An extraordinary aspect to wildlife management these days is the extent to which technology is being used to learn more about animals.
It seems telemetry, the process of using tracking devices attached to the animals to collect data, is increasingly being used to monitor a variety of species. In my time with the Game and Parks Commission, I’ve photographed researchers putting collars on animals as big as elk and as small as burrowing owls. I even read an article not long ago about how scientists are using telemetry to study the movement of housecats to see what mischief Jinxy gets into when away from the house.

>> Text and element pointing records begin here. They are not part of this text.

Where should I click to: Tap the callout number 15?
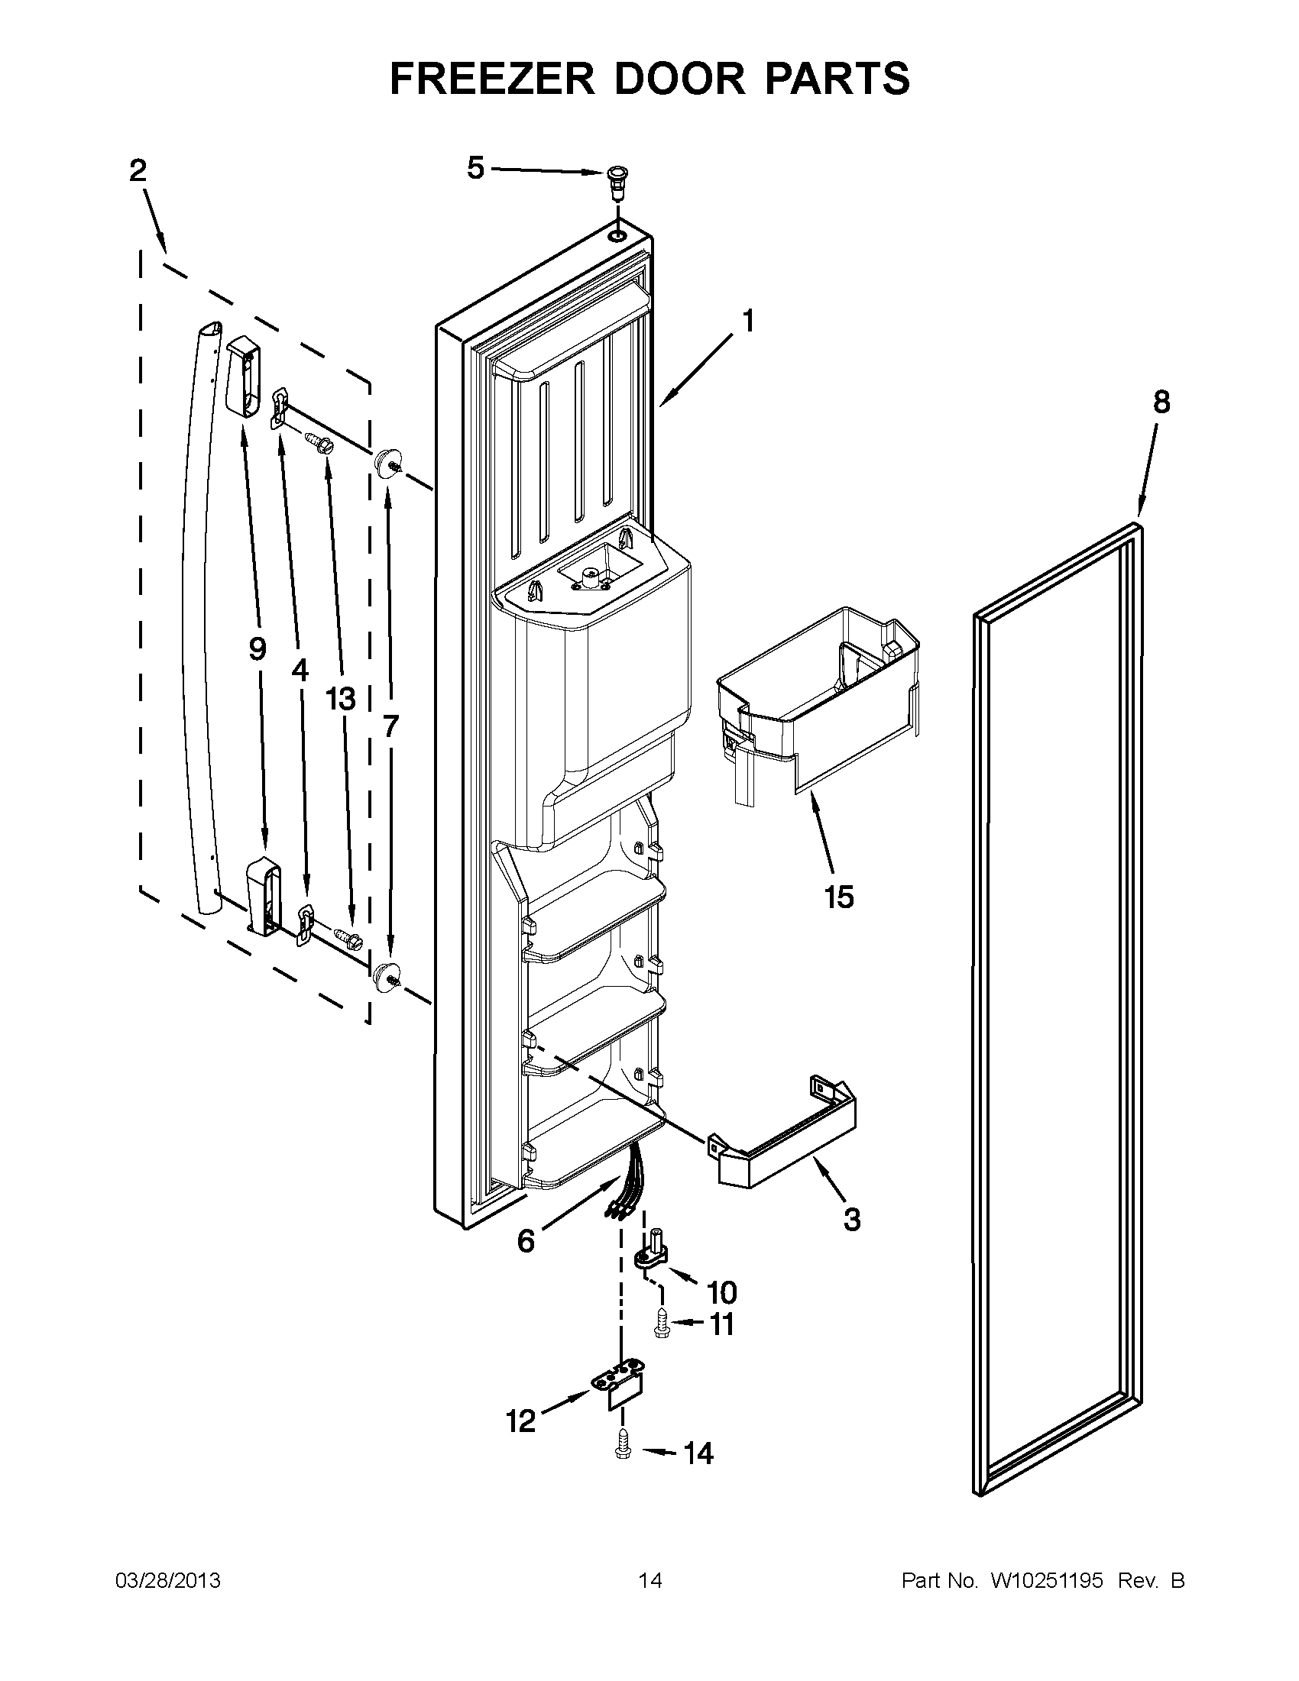point(838,897)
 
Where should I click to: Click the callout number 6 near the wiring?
point(526,1241)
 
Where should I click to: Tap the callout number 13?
point(340,699)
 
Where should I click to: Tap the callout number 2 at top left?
point(137,171)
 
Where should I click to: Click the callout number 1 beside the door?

So, I shouldn’t have been surprised to get an invitation from Commission fisheries biologist Zac Brashears to photograph a project using telemetry to track a species that, right or wrong, doesn’t make a lot of headlines – the common carp. But, I was. After all, why would someone want to track a maligned “rough fish” such as a carp? Wouldn’t most of us rather know where the big bass and pike are hanging out? I guess that would be cheating.
In this case, tracking carp makes a lot of sense.
Carp aren’t native to Nebraska and are not prized by most anglers. Regardless of how fun they are to catch, their hog-like presence can pose problems to habitat of other species – certainly no less in a valued natural Sandhills body of water such as Hackberry Lake on the Valentine National Wildlife Refuge. Biologists contend that the big brutes not only challenge other fish species, but also destroy valuable habitat components for waterfowl.
That’s why longtime U.S. Fish and Wildlife Service refuge manager Mark Lindvall sought and received a Controlling Invasives with Volunteers grant for the project at Hackberry – one of his final projects leading up to his recent retirement. With the funding, volunteers from the Sandhills Prairie Refuge Association are joining staff members of the federal agency and the Nebraska Game and Parks Commission, in studying where the fish are spending their time.
By monitoring the fish, they are working to see what percentage of the entire carp population can be later baited into a huge standing net – 70-by-70 feet wide and eight feet tall — and removed. As of now, the carp population in Hackberry isn’t considered large enough to warrant killing off all fish in the lake and starting over, as will soon be the treatment at nearby Rat and Beaver lakes, but it is a problem, nonetheless. The net and transmitters were purchased with funds from the $10,000 grant.
The Hackberry project began in earnest during two days in mid-July when crews in Game and Parks electrofishing boats, led by Commission biologists Al Hanson, Brashears and Joe Rydell, captured carp. A total of 15 carp received radio transmitters while another 290 were fin clipped to help the researchers estimate the carp population and the effectiveness of netting.
The process of equipping each carp with a radio transmitter, which was handled by University of Nebraska fishery scientist Chris Chizinski and student Nick Cole, involved treatment with anesthesia and cutting an incision on the fish’s underside. Once each fish was properly dazed and cut, researchers put the finger-sized transmitter into the opened belly. With each fish’s measurements recorded, a clipped pelvic fin, and an antenna protruding from its body, it was stitched up and returned to the water.
While most fish species would be challenged to survive such an ordeal, the hearty nature of a carp makes it suited to withstand such treatment and they heal quickly. We’ve all likely heard the phrase, “You can’t kill a carp.” Lindvall, who is providing volunteer assistance, said all the radio tagged fish are alive and moving around the lake, some covering quite a bit of territory.
The carp with the telemetry units will continue to be tracked year-round, with close monitoring of their activity in winter when the fish are known to congregate in tight groups. The telemetry will help determine if it will be feasible to trap enough carp to make any notable difference.
In an ideal ending, from the researchers’ standpoint, all the carp will be removed when the big net is pulled from the icy water. Those involved with the mission admit removal of the total carp population is an unrealistic long shot and surely won’t happen. But, the project will prove to be successful if it provides a notable reduction in the carp population. Many other native species will benefit.
What are you supposed to do if you catch one of those hi-tech carp with an antenna protruding from its pelvic area? While you’re encouraged to keep most carp you catch, the researchers ask that you return the tagged fish to the water without harm so it can continue to be monitored. With a little persuasion and good fortune, the fish will join many others caught in the big net this winter.
If nothing else, we’ll know a little more about where the carp goes.